With the findings of the Phase One drilling in hand, QMC has asked its consultant, SGS Canada, to produce an updated NI 43-101 compliant inferred resource for the central, formerly developed, section of the Irgon Dike. Furthermore, both QMC and SGS suppose drill testing the recently identified, westward extension of the Irgon Dike will add extra inferred tonnage to the historic resource published by LCOC for the property.

As with the earlier Irgon channel sampling program, QMC will request an examination for 56 elements using a sodium peroxide fusion followed by Inductively Coupled Plasma Atomic Emission Spectroscopy (ICP-AES/ICP-MS).

The Phase Two program, developed to test extra targets on the property, will be next.

Historical Resource

Between the years 1953 and 1954, the LCOC drilled 25 holes into the Irgon Dike and then reported a historical resource estimate of 1.2 million tons grading 1.51% Li20 over a strike length of 365 m and to a depth of 213 m (Northern Miner, Vol. 41, no.19, Aug. 4, 1955, p.3). This historical resource is documented in a 1956 Assessment Report by B. B. Bannatyne for the Lithium Corporation of Canada Ltd. (Manitoba Assessment Report No. 94932). This historical estimate is said to be based on rational assumptions, and neither the company nor the QP has any motive to challenge the document’s reliability and relevance. The complete channel sampling and a follow-up drill program will be required to inform this historical resource to present NI 43-101 standards. Historic metallurgical tests conveyed an 87% recovery from which a concentrate averaging 5.9% Li2O was acquired.

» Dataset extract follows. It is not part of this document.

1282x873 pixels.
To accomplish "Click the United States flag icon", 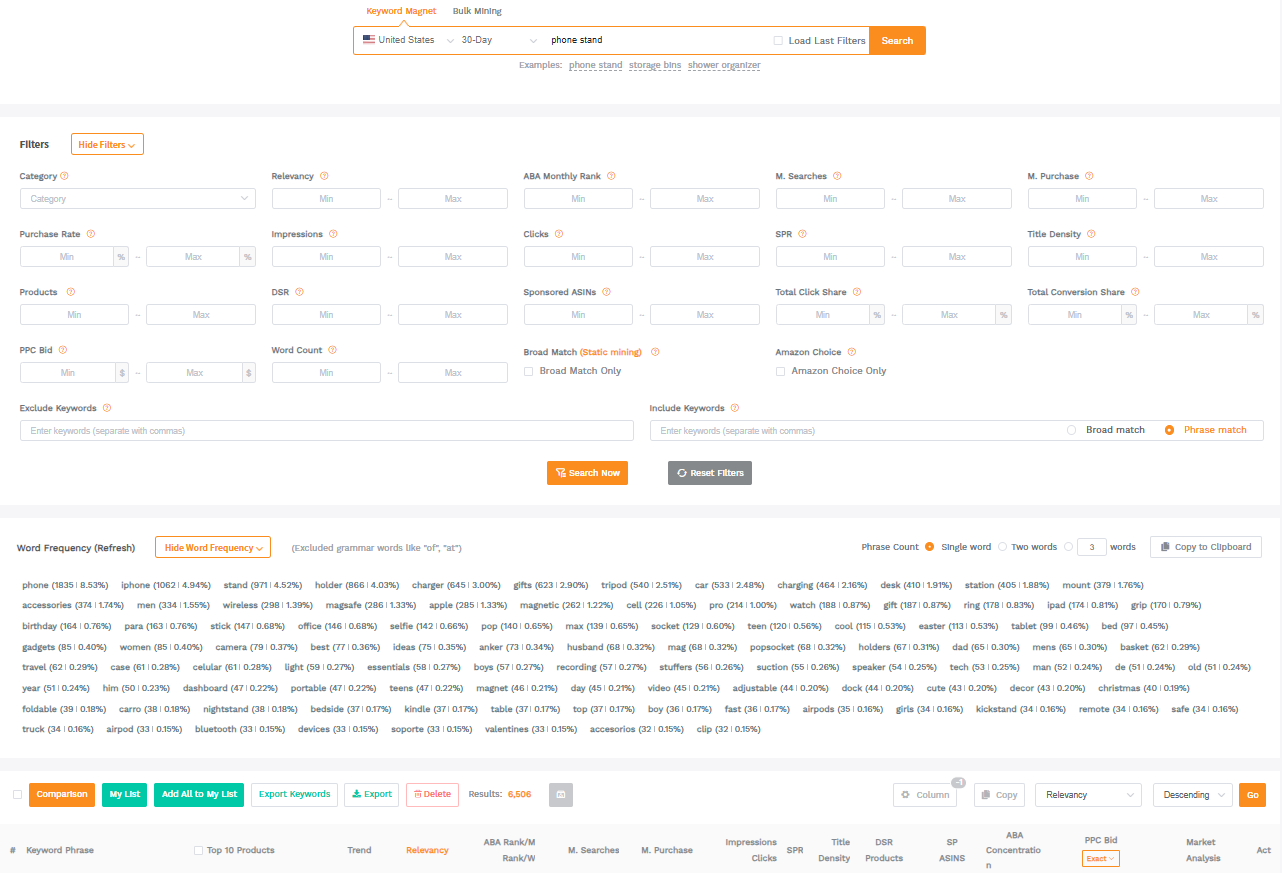I will (369, 40).
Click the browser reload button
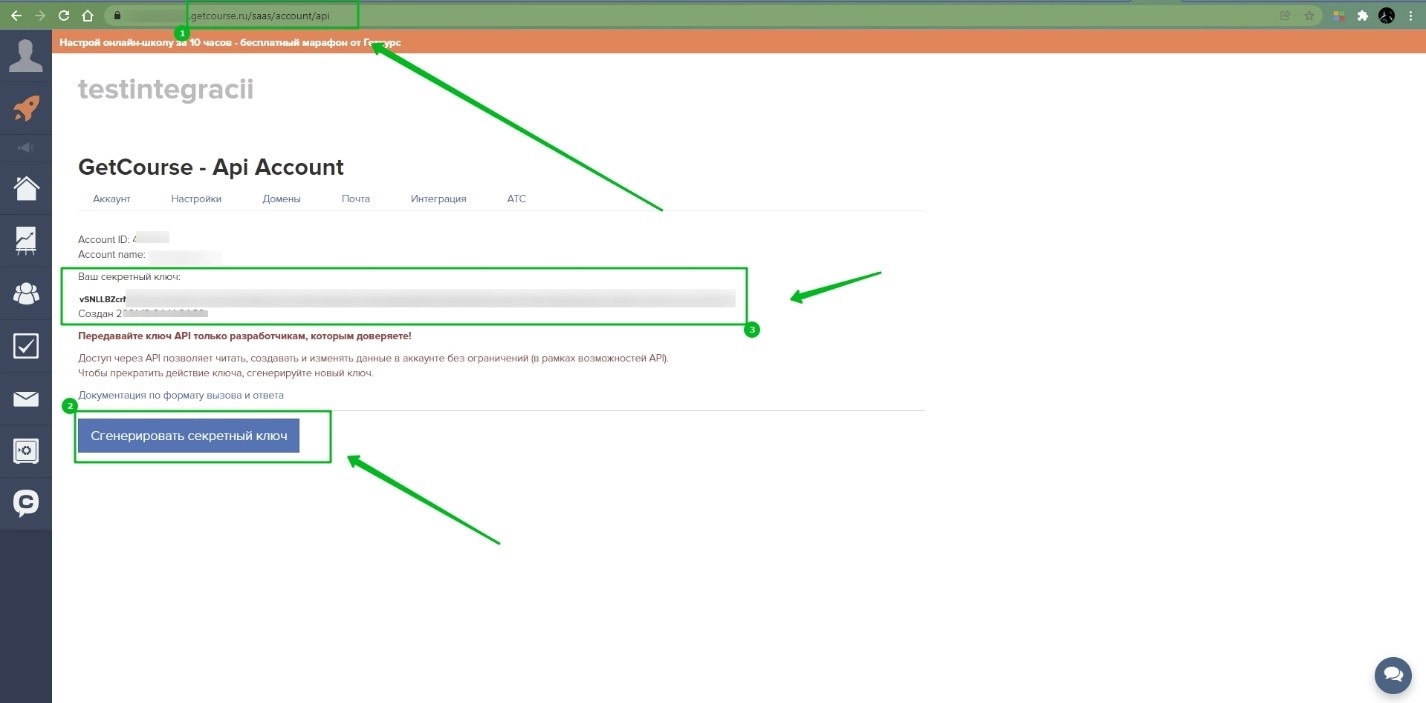The image size is (1426, 703). coord(63,16)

During this historical 1950s-period work program, a comprehensive mining plant was set up on-site, designed to process 500 tons of ore daily, and a three-compartment shaft was sunk to a depth of 74 m. On the 61-meter level, lateral development was extended off the shaft for a total of 366 m of drifting, from which seven crosscuts divided the dike. The work was postponed in 1957 anticipating a more promising market for lithium oxides. The mine buildings were taken down during this time.

The mineral reserve mentioned above is shown as a historical estimate and uses historical terminology which does not match with present NI 43-101 standards. A qualified person has not done adequate work to categorize the historical estimate as current mineral resources or mineral reserves. Although the historical estimates are said to be founded on rational assumptions, they were calculated before the execution of National Instrument 43-101. These historical estimates do not match present standards as prescribed under sections 1.2 and 1.3 of NI 43-101; therefore, the issuer is not taking the historical estimate as current mineral resources or mineral reserves.

Qualified Person and NI 43-101 Disclosure

This news release’s technical content has been studied and approved by Bruce E. Goad, P. Geo., who is a qualified person as stipulated in National Instrument 43-101.